Where in the World: Menorca
Most nights I walk from the residence down to the platform. I remove my shoes, drop my purse, and sit at the edge-- listing to the waves role into the rocks, causing them to gurgle under the ledge I sit on.
This is different than the day of course. I wake at 6:20 a.m. serching for clean clothes, and brush my teeth, and have a less than filling breakfast. I walk with members of my field school down to the bus stop, and pile onto a bus and embark on the 40 minute drive to our site.
Everyday I do the same thing. I dig this grave out. Taking it from top soil all the way to the bottom of the grave. At its deepest point it is 67 cm, or 26 inches, getting closer to a meter deep. While I remove the dirt I must take it to a screen and check for fragments in the soil. Everyday I turn up empty handed. Until yesterday. There is a bone at the bottom of the grave.

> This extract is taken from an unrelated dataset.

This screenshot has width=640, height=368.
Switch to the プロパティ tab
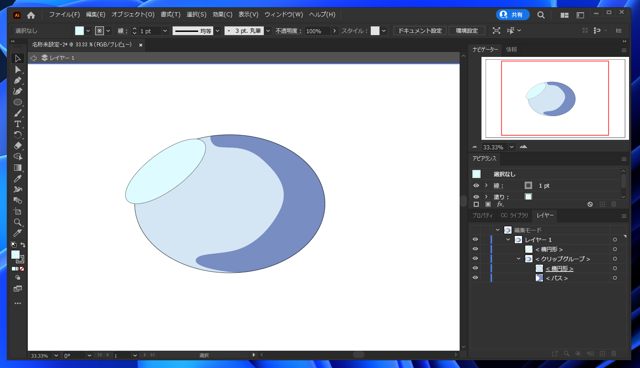482,215
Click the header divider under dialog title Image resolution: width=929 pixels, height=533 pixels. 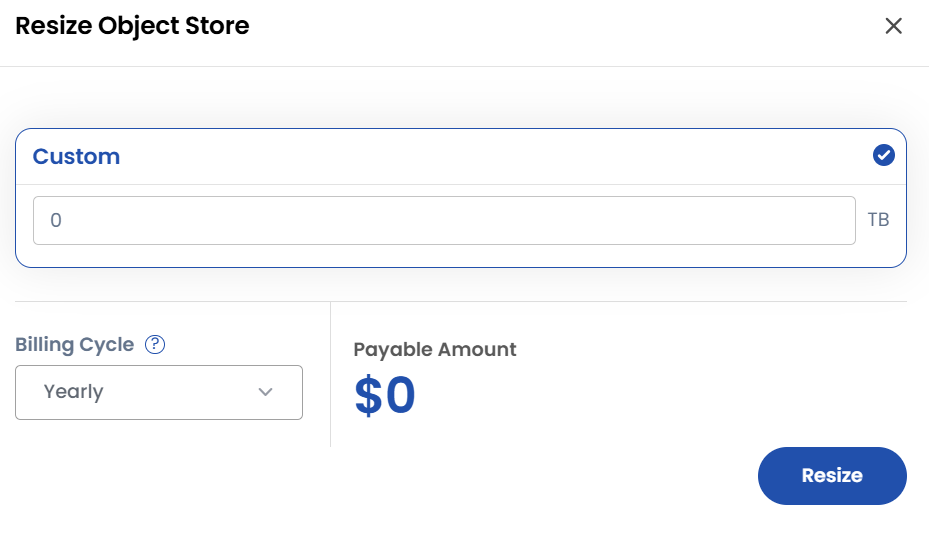(464, 66)
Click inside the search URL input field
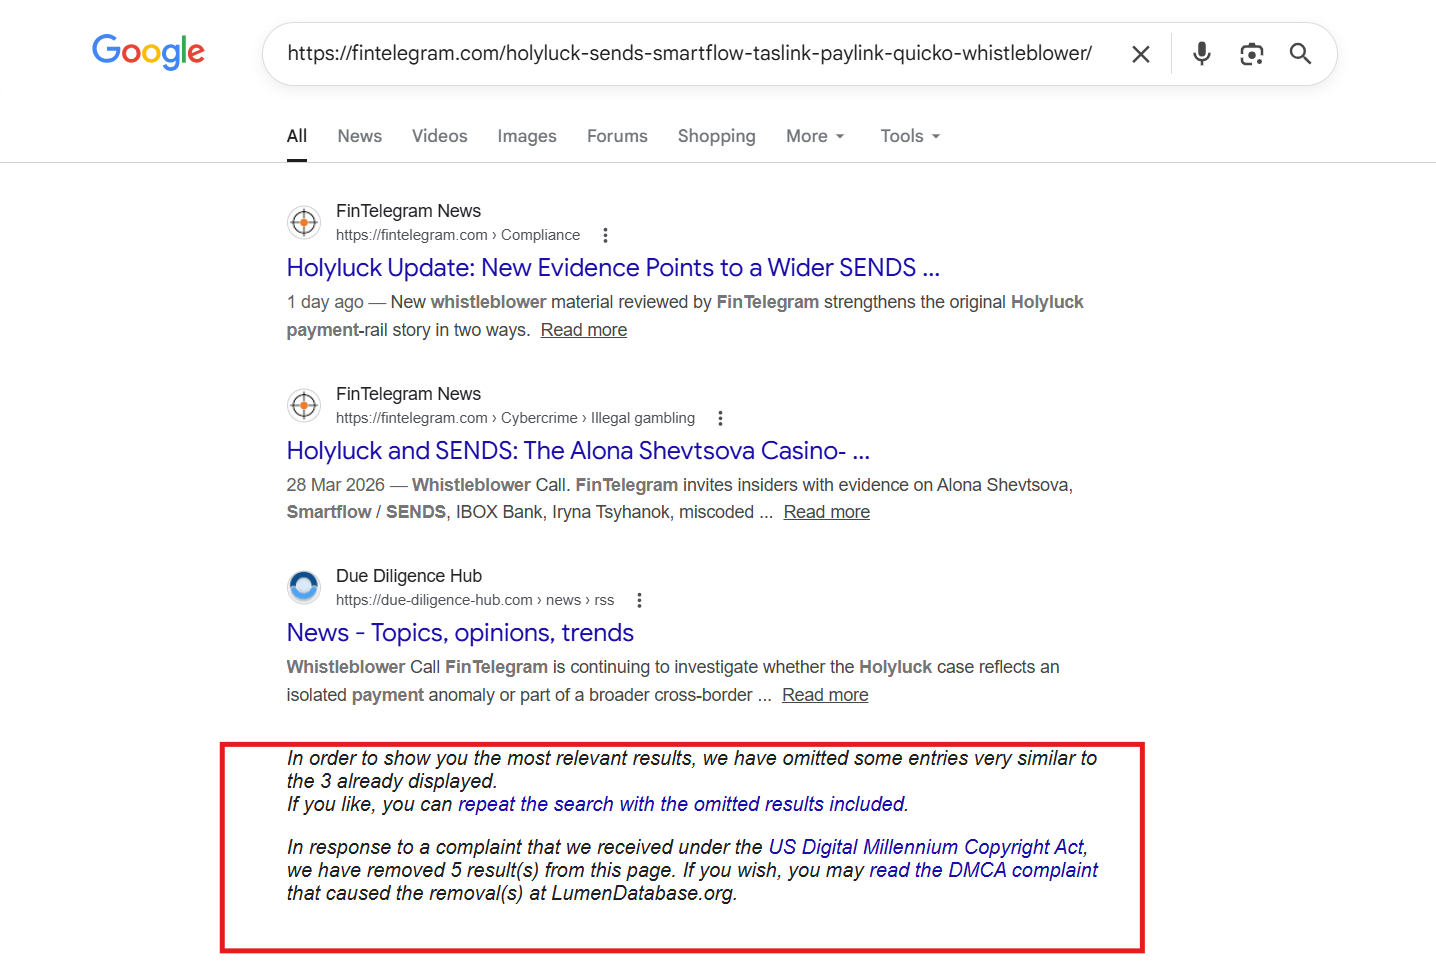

I have dug all of that. Only yesterday did I get help, and by then I was more than 40 cm down in the grave. This field school is quite different than my last one. At caherconnell We had really good food and access to a kitchen. Here, the food at lunch isn't great, and dinner is at 3 p.m. I wish I would have known that to budget for actual dinner. At least the tapas is awesome.
I've got a few more days here, so I'll have to try all the food I want before I'm gone. Who knows when I'll be in Spain again. To be honest, I like the people I'm here with, I like parts of the field school but I am not having a good time. Putting your mental health on a backburner can be detrimental. I had a rough semester this spring, and I'm not sure I should have come here. But I'm here now, so I need to make the most of it and not get burnt out.
It has been five years since I hit my head, but I still feel the after effects off it in my daily life. Sometimes things can get too hectic, my brain says I need to step back and take a break. Depression isn't fun, especially in a different country. I like to end my nights at a peaceful spot and just take a moment to breath, and remind myself everything is all right.